Best hardware for training
- H100 SXM5 / B200 SXM — high HBM bandwidth, 4th/5th gen NVLink, highest-density compute
- DGX H100 / DGX B200 — 8 GPUs all-to-all connected via NVSwitch; optimal for large model training
- InfiniBand (HDR/NDR/800G) — required for multi-node training at scale; RoCE is an alternative
Inference requirements
Compute profile
- Low latency — user-facing applications require sub-100ms response times
- High throughput — serving many concurrent users simultaneously
- INT8 / FP8 / FP4 quantization — reduced precision maintains accuracy while doubling or quadrupling throughput vs FP16
Memory requirements
- KV cache — transformer inference stores key-value tensors per token per layer; grows with context length
- Model fits in GPU memory — inference typically runs on a single GPU or small GPU cluster
- Memory bandwidth matters more than FLOPS at small batch sizes (memory-bandwidth bound)
Inference optimization techniques
| Technique | Description |
|---|---|
| Quantization | FP32 → FP16 → INT8 → FP8 → FP4; reduces weight size and increases throughput |
| Layer fusion | Combine multiple operations into one kernel launch (TensorRT) |
| Continuous batching | Process tokens from multiple requests in the same forward pass as they arrive |
| Paged KV cache | Store KV cache in non-contiguous pages, like OS virtual memory (TensorRT-LLM) |
| Speculative decoding | Draft model generates candidates; target model verifies in parallel |
Best hardware for inference
- H100 / B200 — for large LLM inference requiring maximum throughput
- L40S — for inference + graphics combined; cost-efficient for medium models
- L4 — edge/cloud inference for smaller models; very power-efficient (72W TDP)

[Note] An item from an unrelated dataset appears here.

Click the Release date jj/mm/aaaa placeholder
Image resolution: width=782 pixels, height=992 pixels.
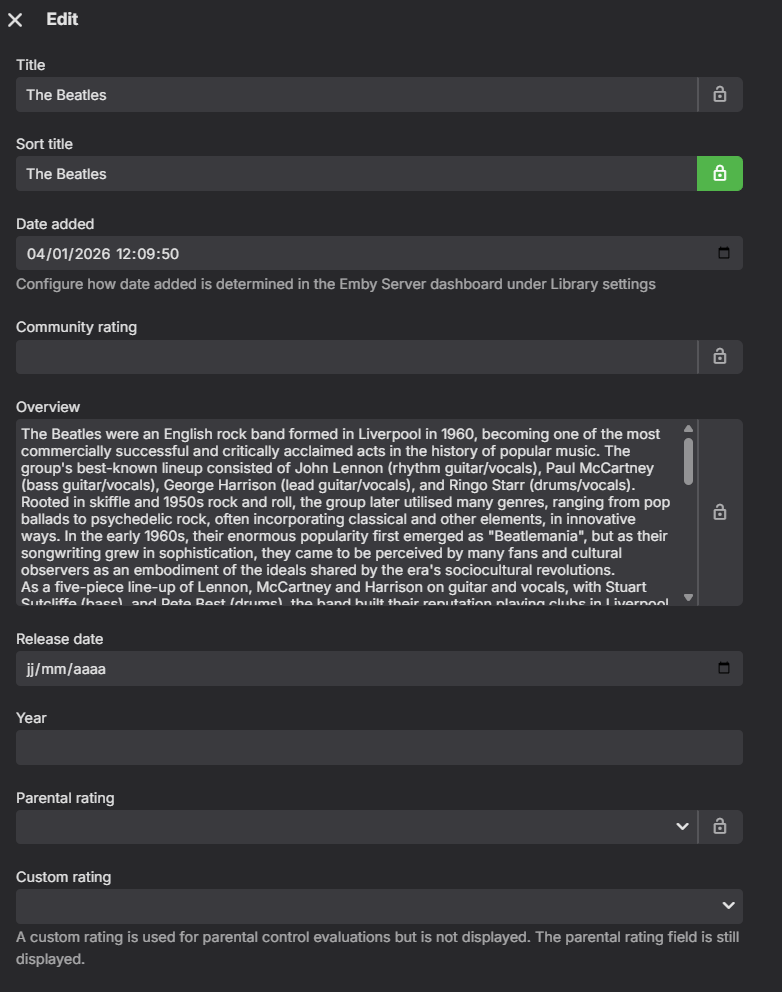tap(66, 669)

- TensorRT — always use to optimize models before deploying to any NVIDIA GPU
Side-by-side comparison
| Dimension | Training | Inference |
|---|---|---|
| Primary metric | Throughput (samples/sec, tokens/sec training) | Latency (TTFT, tokens/sec generation) |
| Precision | FP32, BF16, FP16 | INT8, FP8, FP4, FP16 |
| Batch size | Large (improves GPU utilization) | Small to large (dynamic batching) |
| Memory need | Very high (activations + gradients + weights) | Moderate (weights + KV cache only) |
| Communication | All-reduce across many GPUs (NCCL) | Tensor parallel across a few GPUs |
| Key NVIDIA tool | NeMo, Megatron-LM, NCCL | TensorRT, Triton, TensorRT-LLM |
| Preferred interconnect | InfiniBand / NVLink | NVLink (within node), Ethernet (scale-out) |
Key terms
- TTFT (Time to First Token): Latency from request to first token returned — critical for interactive applications
- Tokens/sec: Throughput metric for generation workloads
- MFU (Model FLOP Utilization): Fraction of theoretical peak FLOPS actually used; good training runs achieve 40–60% MFU
- Batch size: Number of samples processed in parallel; larger = better GPU utilization but higher latency
Self-check questions
- Why does training require storing all intermediate activations?
- What is the purpose of quantizing a model from FP16 to INT8 for inference?
- Which NCCL operation synchronizes gradients across GPUs during distributed training?
- What is the difference between model parallelism and data parallelism?
- Which NVIDIA GPU is designed for inference + professional visualization on a single card?
Answers
1. Backpropagation computes gradients layer-by-layer from the output back to the input. Each layer needs its input activation (computed during the forward pass) to calculate its gradient. So all activations must be stored until the backward pass completes.2. INT8 uses 8-bit integers instead of 16-bit floats, halving memory usage and doubling throughput on Tensor Cores that support INT8, at minor accuracy cost (calibrated quantization minimizes this).
3. All-reduce — each GPU starts with its local gradient; after all-reduce, every GPU has the sum of all gradients, enabling synchronized weight updates.
4. Data parallelism: each GPU has a full copy of the model but processes different data batches; gradients are averaged at the end. Model parallelism: the model itself is split across GPUs, each holding different layers or tensor slices.
5. L40S (Ada Lovelace) — handles AI inference + rendering/visualization on one card.